▶ WHAT THIS TASK INVOLVES
For each entry below, output it exactly as it stands.

Records contained in a dataset
● ● ● ●
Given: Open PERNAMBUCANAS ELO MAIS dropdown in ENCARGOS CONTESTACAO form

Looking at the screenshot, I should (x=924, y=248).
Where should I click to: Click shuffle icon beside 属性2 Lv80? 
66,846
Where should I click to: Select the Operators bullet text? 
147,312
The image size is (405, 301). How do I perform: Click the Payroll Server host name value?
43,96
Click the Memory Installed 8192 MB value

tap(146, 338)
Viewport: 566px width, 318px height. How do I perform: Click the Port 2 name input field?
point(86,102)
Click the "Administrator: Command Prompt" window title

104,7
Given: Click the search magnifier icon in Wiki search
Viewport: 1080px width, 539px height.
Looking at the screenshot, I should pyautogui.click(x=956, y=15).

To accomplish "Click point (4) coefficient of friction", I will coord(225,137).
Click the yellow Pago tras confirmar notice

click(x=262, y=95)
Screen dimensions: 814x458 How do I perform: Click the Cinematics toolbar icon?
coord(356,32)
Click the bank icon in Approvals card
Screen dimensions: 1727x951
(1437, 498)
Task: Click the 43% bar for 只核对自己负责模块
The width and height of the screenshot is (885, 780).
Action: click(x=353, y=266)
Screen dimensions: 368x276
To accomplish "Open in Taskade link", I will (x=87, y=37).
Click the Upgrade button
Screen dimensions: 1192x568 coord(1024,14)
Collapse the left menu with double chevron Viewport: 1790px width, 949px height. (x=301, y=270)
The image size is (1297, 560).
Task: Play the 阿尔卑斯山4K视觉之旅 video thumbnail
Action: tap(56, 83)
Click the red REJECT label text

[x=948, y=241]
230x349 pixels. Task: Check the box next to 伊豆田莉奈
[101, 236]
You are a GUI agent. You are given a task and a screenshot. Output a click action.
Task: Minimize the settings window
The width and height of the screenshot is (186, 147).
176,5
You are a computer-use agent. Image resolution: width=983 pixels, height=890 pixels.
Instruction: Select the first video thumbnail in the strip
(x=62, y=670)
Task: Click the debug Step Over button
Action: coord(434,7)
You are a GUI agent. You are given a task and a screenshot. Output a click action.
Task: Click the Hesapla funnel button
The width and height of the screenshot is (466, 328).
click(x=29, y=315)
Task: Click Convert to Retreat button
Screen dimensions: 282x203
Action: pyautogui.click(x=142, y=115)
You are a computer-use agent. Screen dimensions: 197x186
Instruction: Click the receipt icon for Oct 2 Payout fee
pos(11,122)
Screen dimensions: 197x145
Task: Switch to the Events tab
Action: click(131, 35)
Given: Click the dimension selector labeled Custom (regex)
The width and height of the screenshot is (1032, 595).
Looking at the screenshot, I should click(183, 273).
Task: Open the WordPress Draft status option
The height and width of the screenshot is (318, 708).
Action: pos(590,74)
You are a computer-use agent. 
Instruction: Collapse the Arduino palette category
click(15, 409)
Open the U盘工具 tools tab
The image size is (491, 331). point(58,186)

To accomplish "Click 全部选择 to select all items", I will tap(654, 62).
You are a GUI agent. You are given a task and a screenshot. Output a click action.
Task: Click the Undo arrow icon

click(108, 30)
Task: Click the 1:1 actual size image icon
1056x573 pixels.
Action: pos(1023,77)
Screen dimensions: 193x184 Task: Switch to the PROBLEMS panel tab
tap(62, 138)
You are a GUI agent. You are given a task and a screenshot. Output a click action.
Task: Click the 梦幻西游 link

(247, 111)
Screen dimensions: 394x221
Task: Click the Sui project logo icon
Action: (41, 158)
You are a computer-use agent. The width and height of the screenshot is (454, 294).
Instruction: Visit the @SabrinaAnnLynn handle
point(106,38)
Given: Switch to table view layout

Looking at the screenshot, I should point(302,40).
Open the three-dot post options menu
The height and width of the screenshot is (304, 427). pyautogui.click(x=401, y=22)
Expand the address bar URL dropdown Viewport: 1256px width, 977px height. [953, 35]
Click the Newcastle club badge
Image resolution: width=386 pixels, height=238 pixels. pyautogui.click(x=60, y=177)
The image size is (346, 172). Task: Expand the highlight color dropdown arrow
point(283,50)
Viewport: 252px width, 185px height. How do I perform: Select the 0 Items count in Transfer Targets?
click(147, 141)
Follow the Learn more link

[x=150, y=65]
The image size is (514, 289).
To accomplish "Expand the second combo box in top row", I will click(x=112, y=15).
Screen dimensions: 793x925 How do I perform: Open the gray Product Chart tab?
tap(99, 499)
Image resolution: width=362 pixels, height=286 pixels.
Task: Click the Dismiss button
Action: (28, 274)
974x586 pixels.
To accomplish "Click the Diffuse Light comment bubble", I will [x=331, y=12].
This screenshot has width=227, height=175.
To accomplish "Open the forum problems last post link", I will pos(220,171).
● ● ● ●
▶ ANSWER TO THIS PROBLEM
Given: Open PERNAMBUCANAS ELO MAIS dropdown in ENCARGOS CONTESTACAO form

Looking at the screenshot, I should (x=924, y=248).
Where should I click to: Click shuffle icon beside 属性2 Lv80? 
66,846
Where should I click to: Select the Operators bullet text? 
147,312
The image size is (405, 301). How do I perform: Click the Payroll Server host name value?
43,96
Click the Memory Installed 8192 MB value

tap(146, 338)
Viewport: 566px width, 318px height. How do I perform: Click the Port 2 name input field?
point(86,102)
Click the "Administrator: Command Prompt" window title

104,7
Given: Click the search magnifier icon in Wiki search
Viewport: 1080px width, 539px height.
Looking at the screenshot, I should pyautogui.click(x=956, y=15).

To accomplish "Click point (4) coefficient of friction", I will coord(225,137).
Click the yellow Pago tras confirmar notice

click(x=262, y=95)
Screen dimensions: 814x458 How do I perform: Click the Cinematics toolbar icon?
coord(356,32)
Click the bank icon in Approvals card
Screen dimensions: 1727x951
(1437, 498)
Task: Click the 43% bar for 只核对自己负责模块
The width and height of the screenshot is (885, 780).
Action: click(x=353, y=266)
Screen dimensions: 368x276
To accomplish "Open in Taskade link", I will (x=87, y=37).
Click the Upgrade button
Screen dimensions: 1192x568 coord(1024,14)
Collapse the left menu with double chevron Viewport: 1790px width, 949px height. (x=301, y=270)
The image size is (1297, 560).
Task: Play the 阿尔卑斯山4K视觉之旅 video thumbnail
Action: tap(56, 83)
Click the red REJECT label text

[x=948, y=241]
230x349 pixels. Task: Check the box next to 伊豆田莉奈
[101, 236]
You are a GUI agent. You are given a task and a screenshot. Output a click action.
Task: Minimize the settings window
The width and height of the screenshot is (186, 147).
176,5
You are a computer-use agent. Image resolution: width=983 pixels, height=890 pixels.
Instruction: Select the first video thumbnail in the strip
(x=62, y=670)
Task: Click the debug Step Over button
Action: coord(434,7)
You are a GUI agent. You are given a task and a screenshot. Output a click action.
Task: Click the Hesapla funnel button
The width and height of the screenshot is (466, 328).
click(x=29, y=315)
Task: Click Convert to Retreat button
Screen dimensions: 282x203
Action: pyautogui.click(x=142, y=115)
You are a computer-use agent. Screen dimensions: 197x186
Instruction: Click the receipt icon for Oct 2 Payout fee
pos(11,122)
Screen dimensions: 197x145
Task: Switch to the Events tab
Action: click(131, 35)
Given: Click the dimension selector labeled Custom (regex)
The width and height of the screenshot is (1032, 595).
Looking at the screenshot, I should click(183, 273).
Task: Open the WordPress Draft status option
The height and width of the screenshot is (318, 708).
Action: pos(590,74)
You are a computer-use agent. 
Instruction: Collapse the Arduino palette category
click(15, 409)
Open the U盘工具 tools tab
The image size is (491, 331). point(58,186)

To accomplish "Click 全部选择 to select all items", I will tap(654, 62).
You are a GUI agent. You are given a task and a screenshot. Output a click action.
Task: Click the Undo arrow icon

click(108, 30)
Task: Click the 1:1 actual size image icon
1056x573 pixels.
Action: pos(1023,77)
Screen dimensions: 193x184 Task: Switch to the PROBLEMS panel tab
tap(62, 138)
You are a GUI agent. You are given a task and a screenshot. Output a click action.
Task: Click the 梦幻西游 link

(247, 111)
Screen dimensions: 394x221
Task: Click the Sui project logo icon
Action: (41, 158)
You are a computer-use agent. The width and height of the screenshot is (454, 294).
Instruction: Visit the @SabrinaAnnLynn handle
point(106,38)
Given: Switch to table view layout

Looking at the screenshot, I should point(302,40).
Open the three-dot post options menu
The height and width of the screenshot is (304, 427). pyautogui.click(x=401, y=22)
Expand the address bar URL dropdown Viewport: 1256px width, 977px height. [953, 35]
Click the Newcastle club badge
Image resolution: width=386 pixels, height=238 pixels. pyautogui.click(x=60, y=177)
The image size is (346, 172). Task: Expand the highlight color dropdown arrow
point(283,50)
Viewport: 252px width, 185px height. How do I perform: Select the 0 Items count in Transfer Targets?
click(147, 141)
Follow the Learn more link

[x=150, y=65]
The image size is (514, 289).
To accomplish "Expand the second combo box in top row", I will click(x=112, y=15).
Screen dimensions: 793x925 How do I perform: Open the gray Product Chart tab?
tap(99, 499)
Image resolution: width=362 pixels, height=286 pixels.
Task: Click the Dismiss button
Action: (28, 274)
974x586 pixels.
To accomplish "Click the Diffuse Light comment bubble", I will [x=331, y=12].
This screenshot has width=227, height=175.
To accomplish "Open the forum problems last post link", I will pos(220,171).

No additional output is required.